Antonio di Gennaro, 20 novembre 2015

 

Expo2015

 

Il premier Renzi, al termine del Consiglio dei ministri che ha stanziato i fondi per Bagnoli, ha detto che l’obiettivo è “chiudere il pacchetto bonifiche da qui ai prossimi 24 mesi e poi lanciare un progetto strategico simile all’Expo”. L’applicazione all’area di Bagnoli del cosiddetto “modello Expo” deve essere considerato un fatto positivo, se questo significa restituire finalmente al recupero dell’ex acciaieria il rango di questione nazionale, la cui importanza travalica i confini metropolitani e regionali, e interessa il destino di un intero paese. Insomma, il riferimento all’Expo è una buona cosa, se con esso si identifica la cooperazione fattiva e responsabile, sempre mancata in questi anni, tra i diversi livelli istituzionali, dal comune allo stato centrale, passando per la regione (senza dimenticare Bruxelles).

Considerati gli aspetti positivi dell’annuncio del primo ministro, restano quelli un po’ più evanescenti, a cominciare dalla priorità che il decreto indica, che è quella del completamento della bonifica, che impegnerà l’azione del commissario e dell’ente attuatore per i prossimi due anni, assorbendo ancora una quantità significativa di risorse, dopo le centinaia di milioni spesi nel decennio precedente. Insomma, si riparte da capo, con una nuova caratterizzazione dell’area,  senza che alla città sia stato mai presentato un consuntivo decente del lavoro già fatto, con un’operazione un po’ surreale di rimozione del passato, che è la maniera migliore per fare gli stessi errori e impantanarsi di nuovo.
----
▶ _Esercizi proposti_:
1. Secondo il brano su Bagnoli, entro quanto tempo il premier intende chiudere il pacchetto bonifiche?
2. Riprenda il brano su Bagnoli dal punto in cui si interrompe e ne prosegua lo sviluppo.
Il materiale riportato dopo il brano non è necessario.
----
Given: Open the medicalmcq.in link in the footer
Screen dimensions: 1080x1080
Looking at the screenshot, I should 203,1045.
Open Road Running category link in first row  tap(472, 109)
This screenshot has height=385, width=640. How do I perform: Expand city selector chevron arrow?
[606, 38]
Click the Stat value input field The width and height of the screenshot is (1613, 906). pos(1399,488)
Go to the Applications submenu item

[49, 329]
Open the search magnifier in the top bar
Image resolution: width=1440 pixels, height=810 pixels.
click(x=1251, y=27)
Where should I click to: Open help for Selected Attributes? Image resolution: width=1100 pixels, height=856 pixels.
----
▶ _Risposte fornite_:
1. Entro i prossimi 24 mesi.

2.
Per rimettere in moto Bagnoli è assolutamente necessario invertire l’ordine delle priorità, con gli obiettivi di riuso dell’area che devono prevalere su quelli di una bonifica autoreferenziale, ragionando finalmente in termini di “messa in sicurezza” e di “analisi di rischio” calibrate sulle destinazioni future, piuttosto che sugli standard ambigui delle tabelle di legge, buoni a giustificare, come si è visto in questi anni, ogni costosissima tergiversazione.

E’ questo il punto centrale della questione, perché l’orizzonte temporale del “modello Expo” invocato dal presidente del consiglio, era quello serrato del grande evento, e le difficoltà non a caso vengono ora, quando bisogna immaginare un futuro “lungo” per l’area espositiva, e le ipotesi messe in campo non sembrano pienamente convincenti. Anche l’idea del grande centro di ricerca sulla genomica non ha persuaso del tutto gli addetti ai lavori, alcuni dei quali hanno osservato come la ricerca avanzata necessiti di investimenti per il rafforzamento e la  messa a sistema delle eccellenze esistenti, piuttosto che la creazione di nuovi, sfavillanti contenitori.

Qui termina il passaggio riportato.